En la actualidad afirman algunas estadísticas emitidas por organizaciones relacionadas con la salud que, al menos, 1 de cada 20 personas en el mundo padece depresión en estos momentos de su vida, o lo que es lo mismo, el 5% del total de la población. Y a decir verdad, viendo el panorama general, diría que esa medición global se me antoja incluso corta a tenor de las conductas que adoptamos buena parte de nosotros en nuestro día a día, fruto del malestar generalizado en el que andamos instaurados desde hace ya demasiado tiempo.
Más allá de los propios números está la parte empírica del asunto, esa que se termina viviendo cuando uno se ve sometido, por los motivos que sean, a una enfermedad mental de este tipo. Porque, más allá del cuadro clínico que se pueda presentar en según qué momentos, quizás el peor trago reside en el estigma social producido por la realidad cotidiana que nos rodea y las consecuencias, en ocasiones irreparables, que terminan por pasarnos una dura factura tras un largo deambular mental y espiritual.

Tarea 1:
Según el texto sobre la depresión, ¿por qué la cifra del 5% de la población podría quedarse corta? Explícalo en una a tres oraciones.
Tarea 2:
Repite, por favor, del texto sobre la depresión todo lo que va desde "Más allá de los" hasta "mental y espiritual.".

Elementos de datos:

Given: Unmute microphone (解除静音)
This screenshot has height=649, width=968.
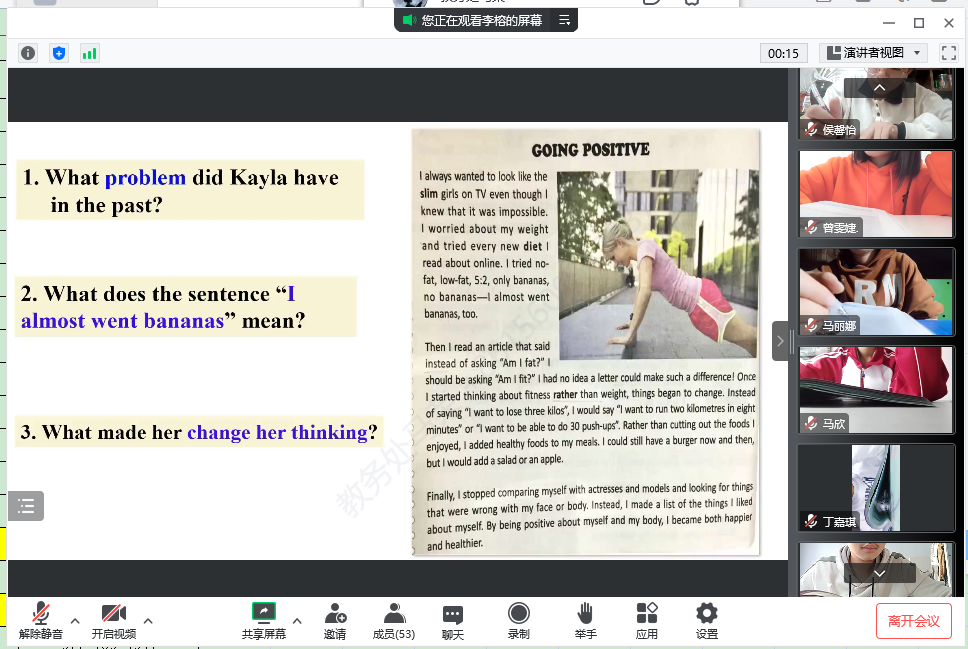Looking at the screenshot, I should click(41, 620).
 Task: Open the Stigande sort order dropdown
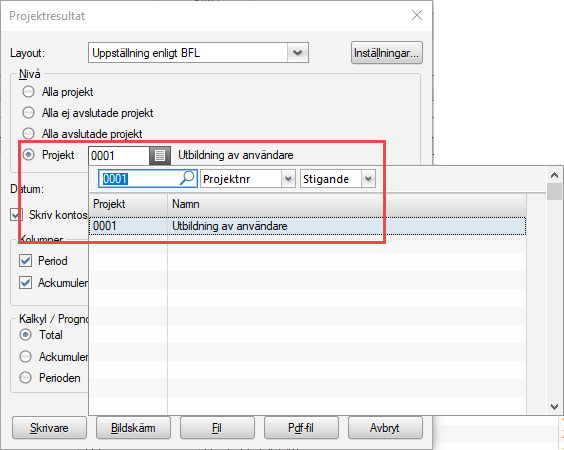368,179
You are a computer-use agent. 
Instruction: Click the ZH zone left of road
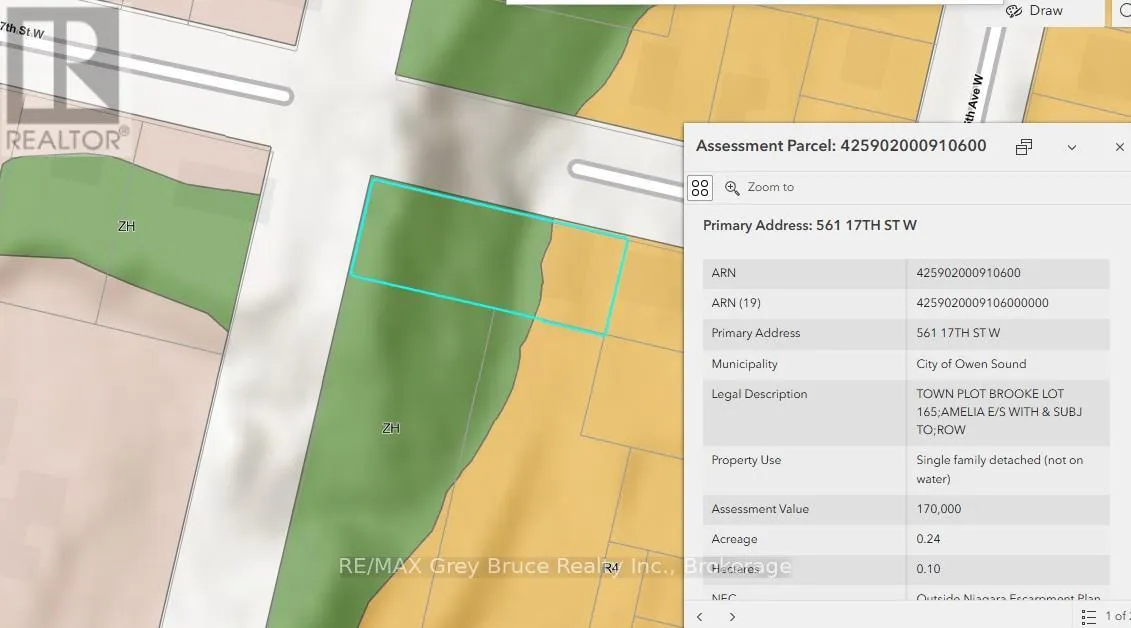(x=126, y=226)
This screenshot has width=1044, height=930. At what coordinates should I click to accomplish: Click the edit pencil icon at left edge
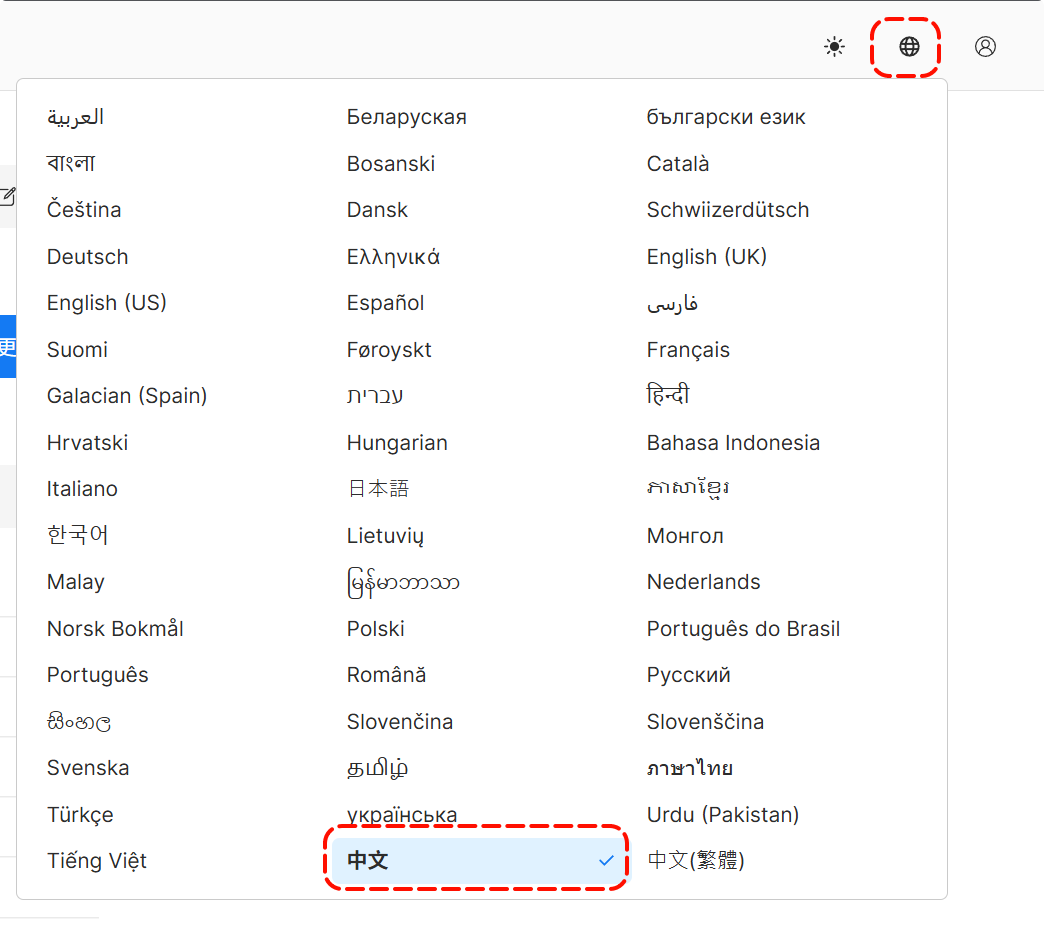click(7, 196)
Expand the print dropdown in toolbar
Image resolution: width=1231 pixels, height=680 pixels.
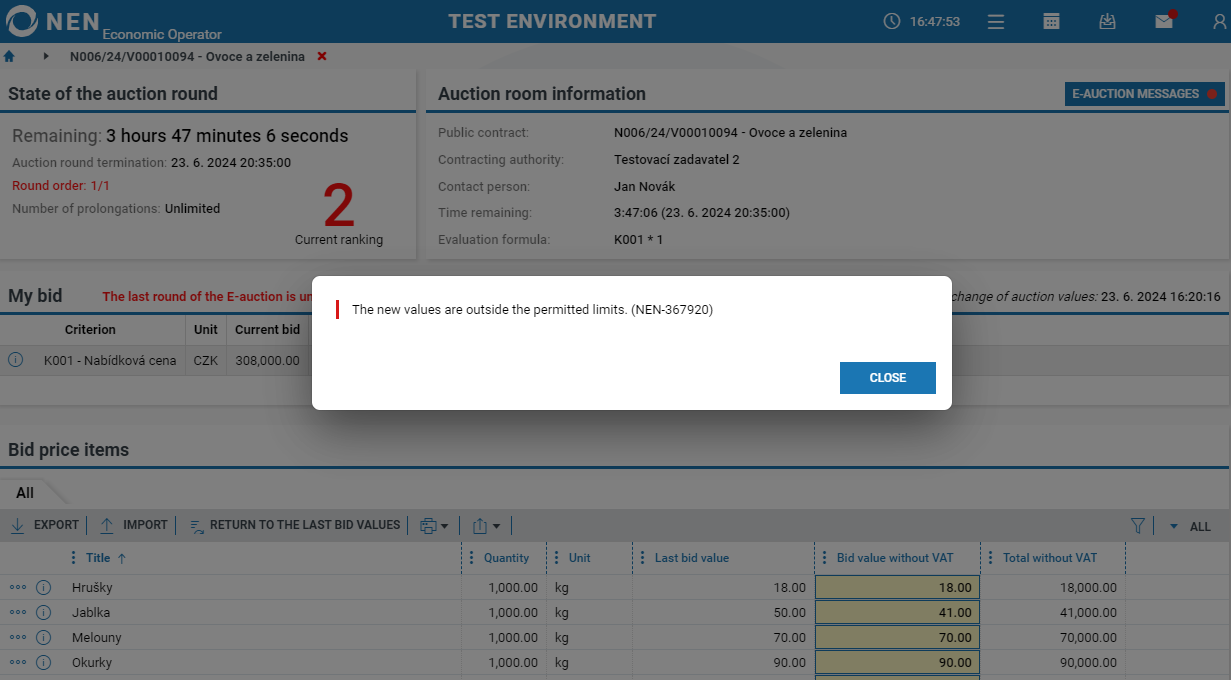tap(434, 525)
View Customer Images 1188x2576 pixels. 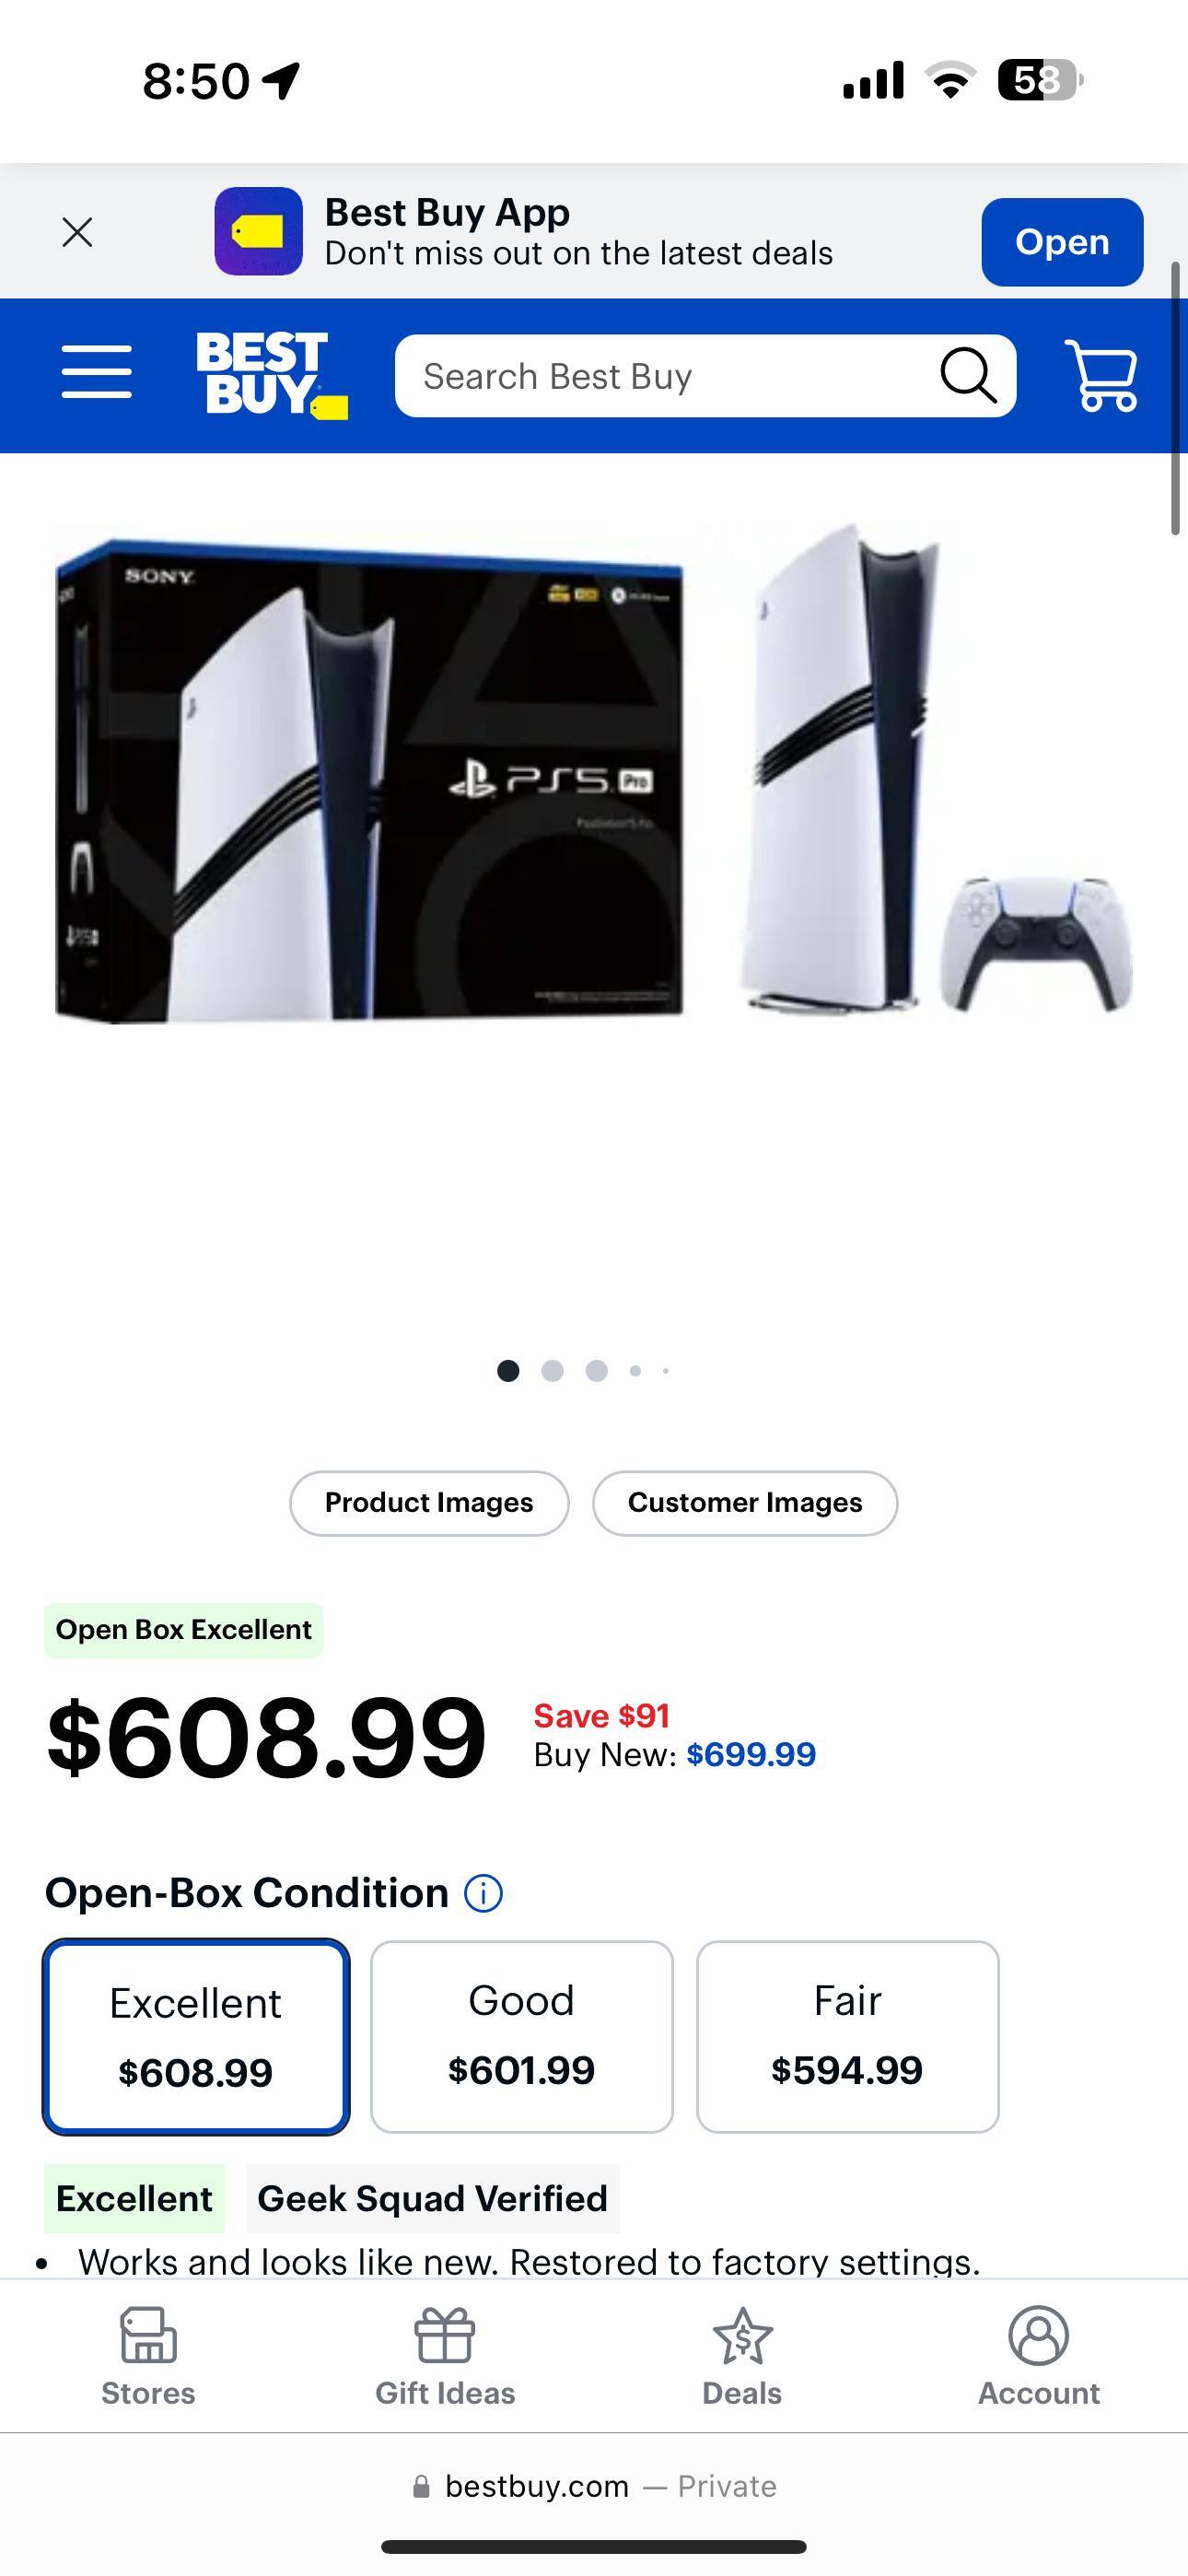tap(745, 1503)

Respuesta 1:
El texto la considera corta por las conductas que buena parte de nosotros adoptamos en el día a día. Esas conductas son fruto del malestar generalizado en el que llevamos instaurados desde hace ya demasiado tiempo.

Respuesta 2:
Más allá de los propios números está la parte empírica del asunto, esa que se termina viviendo cuando uno se ve sometido, por los motivos que sean, a una enfermedad mental de este tipo. Porque, más allá del cuadro clínico que se pueda presentar en según qué momentos, quizás el peor trago reside en el estigma social producido por la realidad cotidiana que nos rodea y las consecuencias, en ocasiones irreparables, que terminan por pasarnos una dura factura tras un largo deambular mental y espiritual.